There were moments when no amount of planning could secure the right partnerships, when potential opportunities quietly dissolved, and when paths she had worked tirelessly to open simply closed without explanation. What initially felt like failure later revealed itself as restraint, not denial, but protection.

“I had to learn that forcing things was not faith,” she reflected. “And letting go was not weakness.”

In releasing control, she began to understand that timing, intention, and alignment mattered more than speed.

Mercy as Alignment, Not Control

This realization reshaped Shabana’s understanding of leadership entirely. Mercy, she came to believe, is not the exertion of influence over outcomes, but the willingness to remain aligned with purpose even when results are delayed or unclear. That understanding later shaped how she stewarded her broader mission, including Miracles 4 Mercy, which reflects her belief that mercy must be practiced with patience, discernment, and trust rather than force.

Faith, in this sense, became less about answers and more about posture. Prayer evolved into a daily recalibration, a way of anchoring intention when certainty was unavailable. Life itself became an act of devotion: in how she spoke, how she waited, how she served, and how she restrained herself when action was tempting but misaligned.

“Everything became prayer,” she explains. “Not just the asking, but the living.”

Through this lens, mercy transformed from a goal into a discipline, practiced through patience, discernment, and trust.

Walking Away as an Act of Mercy

One of the most difficult lessons Shabana learned was that mercy does not always look like staying. Sometimes, it requires walking away.

She declined business deals that conflicted with her values, even when they appeared to suggest growth. She waited for partners who respected the dignity of her mission rather than attempting to extract from it. She chose alignment over acceleration, even as her work expanded across ventures such as The Mercy Mindset, knowing that delay often carried more wisdom than speed.

Letting go meant surrendering certainty and accepting that not every opportunity was meant to be seized.

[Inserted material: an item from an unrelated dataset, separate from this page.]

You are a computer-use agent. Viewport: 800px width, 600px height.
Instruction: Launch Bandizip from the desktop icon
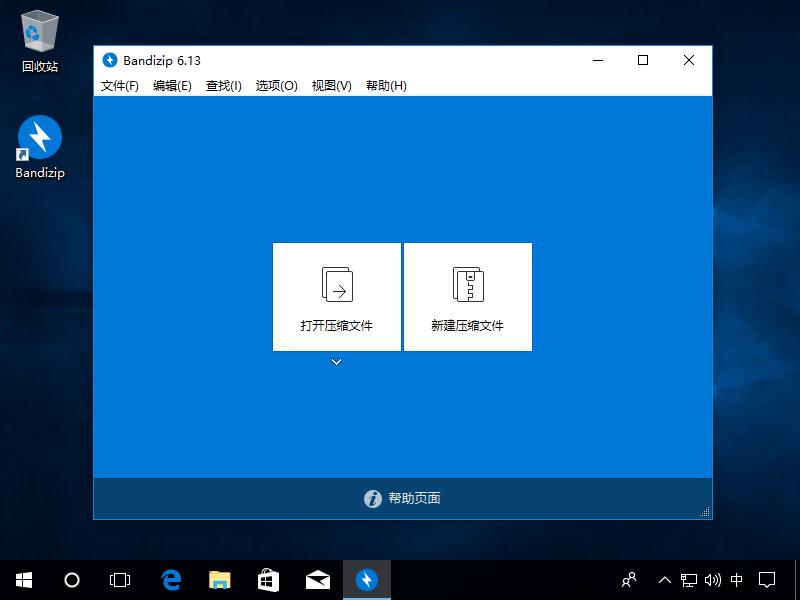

But in choosing restraint, she discovered clarity, and in clarity, peace.

“Not everything that advances you is meant to carry you,” she learned.

Protecting Identity from the Work

As visibility increased, so did the risk of allowing the work to define her identity. Titles, platforms, and recognition have a way of quietly shaping self-worth, especially for those driven by purpose.

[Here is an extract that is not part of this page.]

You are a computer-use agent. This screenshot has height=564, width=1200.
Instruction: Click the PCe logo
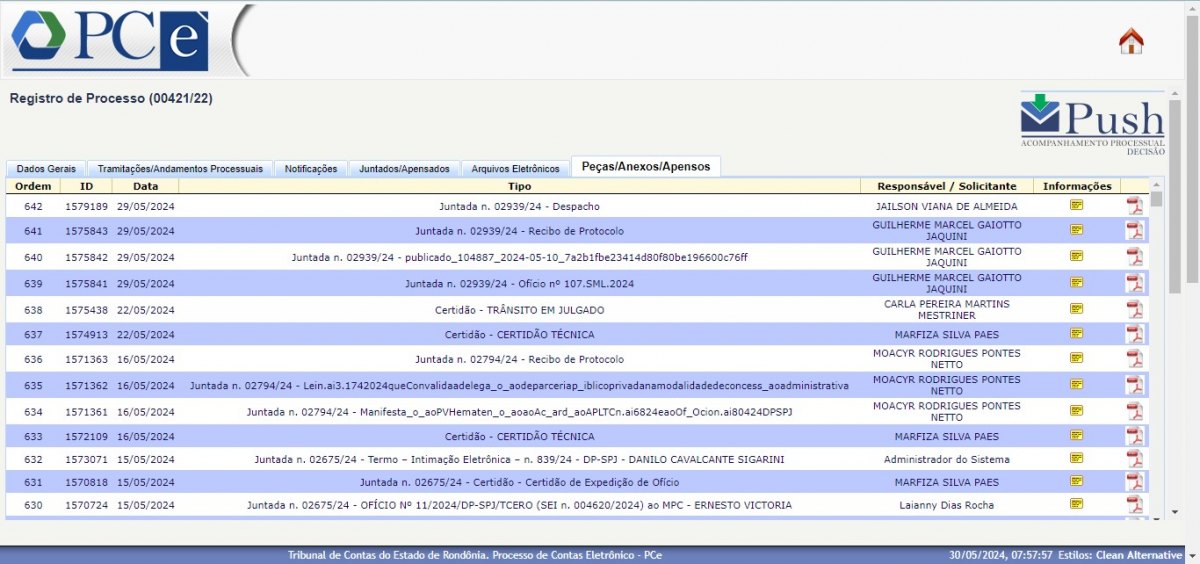(x=110, y=40)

Shabana resisted that pull.

“The work matters,” she says, “but it is not who I am.”

For her, The Mercy Queen was never a declaration of authority or status. It was a reminder that dignity belongs to everyone, that leadership does not elevate one above others, but calls one to stand among them with humility. By maintaining this distinction, she protected something essential: her humanity.

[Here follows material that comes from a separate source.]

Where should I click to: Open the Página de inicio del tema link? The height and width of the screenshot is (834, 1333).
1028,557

Becoming a Student of Mercy

Rather than positioning herself as a teacher of compassion, Shabana describes herself as a student, one continually shaped by experience, failure, reflection, and growth. Mercy, in her view, is not something to master, but something to return to with honesty in each season of life.

“Every day asks something different of you,” she reflects. “And mercy looks different depending on what that day requires.”

This mindset freed her from perfection. It allowed leadership without ego, progress without comparison, and service without self-erasure.

Strength Through Submission

In a culture that equates strength with assertion and certainty, Shabana’s journey offers a quieter definition. Strength, she believes, lies in submission, not to people, but to purpose. To sincerity. To the understanding that not all outcomes are ours to determine.

Failure, in this framework, is not defeat. It is refinement. Patience becomes wisdom, and restraint becomes clarity.

“Submission taught me patience,” she says. “And patience taught me peace.”